People v. Elkhatib

JUSTICE ERICKSON

specially concurring:

I concur in the result or judgment for the reasons set forth in this opinion.

This case presents a novel twist to the established rule that the value of a stolen item is measured by its fair market value. I agree with the majority that the payments should not be deducted in this case. However, I am concerned that the majority approach may be misinterpreted. If, for example, a thief fradulently paid a merchant only one hundred dollars for goods valued at two hundred dollars, the thief is responsible and subject to prosecution for theft of goods valued at one hundred dollars. The merchant has suffered only a one hundred dollar loss, and the theft cannot be of a greater amount.

The majority could be construed to hold the thief liable for the entire value of the merchandise received. This not only appears to be illogical, but such reasoning runs counter to the premises underlying section 18-4-401, C.R.S. 1973, which grades offenses based on the value of the property stolen. Our statutory scheme strives to inject a note of fairness into the criminal justice system by matching the seriousness of the offense to *290the value of the property taken. The reduction of the theft charges was predicated on the fact that the defendant had paid the truck driver one-half the value of the stolen goods. The trial judge reasoned that only one-half of the value of the goods was stolen because the truck driver acted under the authority of Associated Grocers and had turned his share of the proceeds over to them. After determining that the value of the goods discounted by half was less than two hundred dollars, the charges were reduced. The trial court erred.

The value of a stolen item is measured by its fair market value. People v. Austin, 185 Colo. 229, 523 P.2d 989 (1974). This case, however, presents a different factual predicate: Should the defendant’s payments to his perceived co-conspirator be deducted from the fair market value of the stolen goods simply because in fact the money was turned over to Associated Grocers and used to partially compensate their loss? I think not.

First, although we have not previously addressed this point, it is clear that the entire value of the property taken in the commission of an offense is used to determine the grade of the offense, notwithstanding the fact that the thief intended to divide the property with his confederates. Knight v. Florida, 217 So.2d 124 (Fla. App. 1968); State v. Donaldson, 35 Utah 96, 99 P. 447 (1909).

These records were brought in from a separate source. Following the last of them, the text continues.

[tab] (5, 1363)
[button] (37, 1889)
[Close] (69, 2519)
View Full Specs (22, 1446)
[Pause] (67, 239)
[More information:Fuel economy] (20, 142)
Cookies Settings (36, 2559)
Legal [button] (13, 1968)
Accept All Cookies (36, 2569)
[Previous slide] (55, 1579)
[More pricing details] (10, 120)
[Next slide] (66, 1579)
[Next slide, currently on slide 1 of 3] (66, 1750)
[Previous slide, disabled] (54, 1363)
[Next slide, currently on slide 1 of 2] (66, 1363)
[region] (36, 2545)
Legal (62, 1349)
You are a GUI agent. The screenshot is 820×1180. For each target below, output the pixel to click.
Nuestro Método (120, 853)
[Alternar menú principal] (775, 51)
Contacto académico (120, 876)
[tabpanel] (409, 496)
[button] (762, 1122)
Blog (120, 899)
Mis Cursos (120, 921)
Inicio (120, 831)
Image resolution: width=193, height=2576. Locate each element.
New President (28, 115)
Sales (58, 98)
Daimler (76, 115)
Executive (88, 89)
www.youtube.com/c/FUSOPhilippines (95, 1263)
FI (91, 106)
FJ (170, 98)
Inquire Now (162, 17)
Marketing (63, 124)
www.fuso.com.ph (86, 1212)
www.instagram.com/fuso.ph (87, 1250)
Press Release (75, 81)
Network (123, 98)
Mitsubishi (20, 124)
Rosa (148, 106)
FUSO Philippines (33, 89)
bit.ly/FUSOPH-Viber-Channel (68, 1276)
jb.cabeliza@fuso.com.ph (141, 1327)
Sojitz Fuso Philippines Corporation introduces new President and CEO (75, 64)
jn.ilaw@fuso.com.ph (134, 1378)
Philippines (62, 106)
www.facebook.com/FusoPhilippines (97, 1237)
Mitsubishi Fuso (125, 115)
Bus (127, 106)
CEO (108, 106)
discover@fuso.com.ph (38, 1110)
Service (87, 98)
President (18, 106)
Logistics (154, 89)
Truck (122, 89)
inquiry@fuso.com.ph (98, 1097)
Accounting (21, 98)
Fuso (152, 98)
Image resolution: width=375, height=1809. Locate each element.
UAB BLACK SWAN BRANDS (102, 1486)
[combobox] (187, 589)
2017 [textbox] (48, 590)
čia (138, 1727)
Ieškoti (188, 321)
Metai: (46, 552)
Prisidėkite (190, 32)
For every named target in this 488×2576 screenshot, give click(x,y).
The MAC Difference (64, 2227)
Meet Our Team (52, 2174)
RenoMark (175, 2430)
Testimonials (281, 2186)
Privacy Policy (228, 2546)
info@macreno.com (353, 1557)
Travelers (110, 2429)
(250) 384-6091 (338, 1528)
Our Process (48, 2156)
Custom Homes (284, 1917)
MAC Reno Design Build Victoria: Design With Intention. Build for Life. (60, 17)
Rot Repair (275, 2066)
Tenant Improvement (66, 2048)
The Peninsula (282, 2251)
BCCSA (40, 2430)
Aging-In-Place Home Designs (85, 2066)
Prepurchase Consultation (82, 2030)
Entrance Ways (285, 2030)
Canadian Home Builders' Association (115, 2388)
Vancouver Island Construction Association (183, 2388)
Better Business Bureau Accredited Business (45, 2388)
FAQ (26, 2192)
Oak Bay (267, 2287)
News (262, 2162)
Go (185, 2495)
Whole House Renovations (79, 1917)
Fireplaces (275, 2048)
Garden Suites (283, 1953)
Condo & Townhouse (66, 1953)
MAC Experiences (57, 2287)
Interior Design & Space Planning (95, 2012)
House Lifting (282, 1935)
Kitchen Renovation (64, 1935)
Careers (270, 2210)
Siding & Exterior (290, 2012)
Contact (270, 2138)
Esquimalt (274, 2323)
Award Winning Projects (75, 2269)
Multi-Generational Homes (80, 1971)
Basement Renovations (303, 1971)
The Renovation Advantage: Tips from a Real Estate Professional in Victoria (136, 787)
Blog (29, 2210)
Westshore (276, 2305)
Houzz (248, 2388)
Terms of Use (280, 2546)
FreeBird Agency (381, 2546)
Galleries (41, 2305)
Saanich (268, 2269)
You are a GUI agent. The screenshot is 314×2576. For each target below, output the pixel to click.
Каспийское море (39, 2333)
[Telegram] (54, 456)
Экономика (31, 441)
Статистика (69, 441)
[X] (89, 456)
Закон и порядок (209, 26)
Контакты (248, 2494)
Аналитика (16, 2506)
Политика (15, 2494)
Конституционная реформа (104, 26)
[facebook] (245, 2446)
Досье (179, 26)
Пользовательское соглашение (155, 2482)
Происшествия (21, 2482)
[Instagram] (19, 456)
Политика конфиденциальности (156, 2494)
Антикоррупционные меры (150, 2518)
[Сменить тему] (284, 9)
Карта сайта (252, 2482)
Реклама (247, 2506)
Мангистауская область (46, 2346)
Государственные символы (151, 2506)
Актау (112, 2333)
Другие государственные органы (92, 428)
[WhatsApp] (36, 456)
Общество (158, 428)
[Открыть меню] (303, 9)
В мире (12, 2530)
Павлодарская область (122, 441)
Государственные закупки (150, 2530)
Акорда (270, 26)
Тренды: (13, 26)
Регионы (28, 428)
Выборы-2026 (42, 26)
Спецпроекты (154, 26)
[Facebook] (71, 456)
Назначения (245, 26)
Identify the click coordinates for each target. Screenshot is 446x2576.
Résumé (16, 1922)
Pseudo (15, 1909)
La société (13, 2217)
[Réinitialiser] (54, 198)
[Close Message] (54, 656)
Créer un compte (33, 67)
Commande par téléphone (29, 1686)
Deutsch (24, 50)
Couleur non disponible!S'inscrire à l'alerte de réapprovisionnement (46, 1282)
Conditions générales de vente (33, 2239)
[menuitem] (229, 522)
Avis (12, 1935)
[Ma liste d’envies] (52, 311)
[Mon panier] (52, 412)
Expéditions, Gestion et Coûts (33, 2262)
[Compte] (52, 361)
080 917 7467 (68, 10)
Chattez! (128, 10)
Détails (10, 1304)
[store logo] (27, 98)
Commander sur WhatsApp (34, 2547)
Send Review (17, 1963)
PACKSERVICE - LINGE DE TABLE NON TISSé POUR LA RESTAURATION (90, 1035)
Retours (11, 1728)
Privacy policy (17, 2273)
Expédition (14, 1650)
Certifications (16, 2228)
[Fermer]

See generally 2 R. Anderson, Wharton’s Criminal Law and Procedure §449 (1957). If, for example, two thieves together steal property worth two hundred dollars, they may not, for the purposes of lessening their offense, claim that each thief is only responsible for taking property valued at one hundred dollars. Each is liable for theft of the whole amount.

This case differs from the rule above only by the fact that one of the two supposed confederates was not actually a partner in the criminal venture. If the charge were conspiracy, that fact alone would not lessen the defendant’s culpability. Impossibility is not a defense to conspiracy under our law, so it would make no difference that one of the conspirators was actually working for the police. Section 18-2-205, C.R.S. 1973. Similarly, the fact that the truck driver was not actually in league with the defendant does not reduce the charge based upon the value of the property stolen. The crime was theft of property. The defendant joined with his supposed confederate to steal property, and the property was valued at over two hundred dollars. That is all that is relevant to the determination. Therefore, the fact that one confederate turned over his share of the loot to the victim after the theft took place, is of no consequence in valuing the property for the purposes of section 18-4-401, C.R.S. 1973.